Return every line from the one containing "Select the Ставка налога column header" down to the one containing "pos(298,132)", both included, reproduced verbatim, with the pictures left out.

• [DATA SHOWN]
___
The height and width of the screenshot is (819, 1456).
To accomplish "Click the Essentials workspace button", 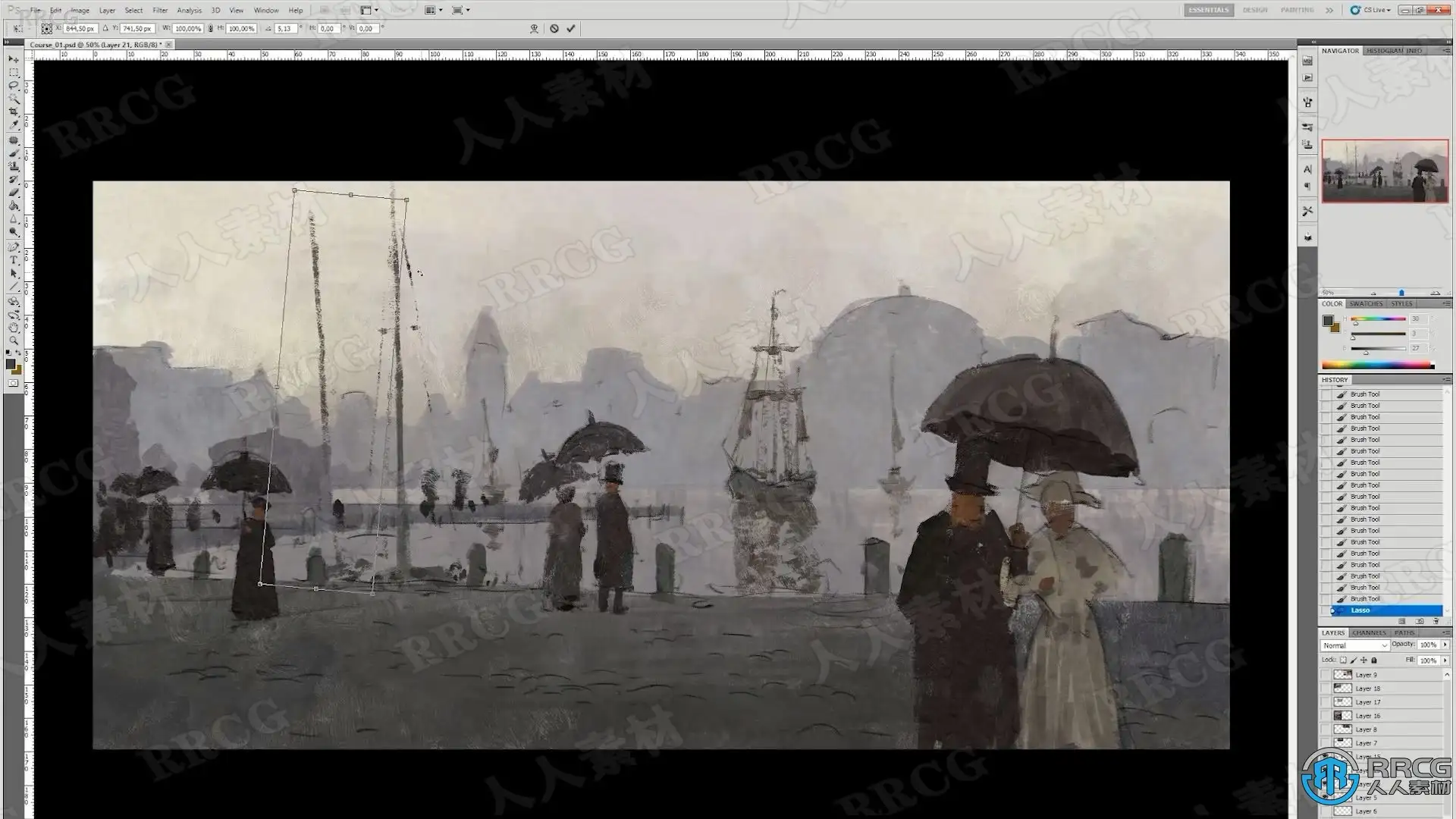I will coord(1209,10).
___
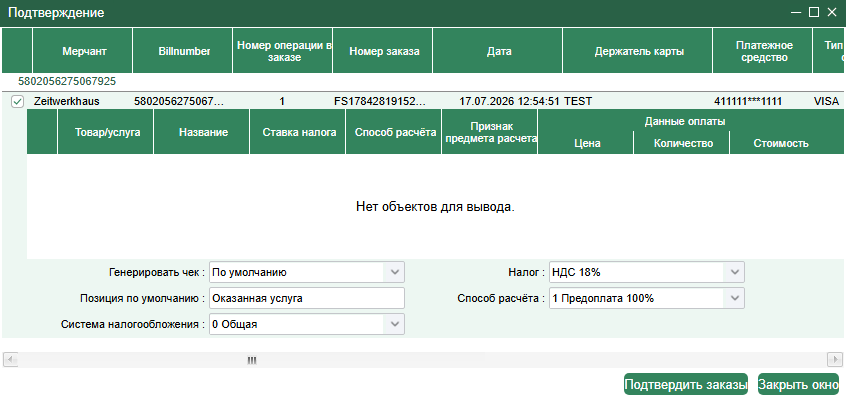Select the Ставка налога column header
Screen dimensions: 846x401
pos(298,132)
___
• [FULL RESPONSE]
Select the Ставка налога column header
Screen dimensions: 846x401
pos(298,132)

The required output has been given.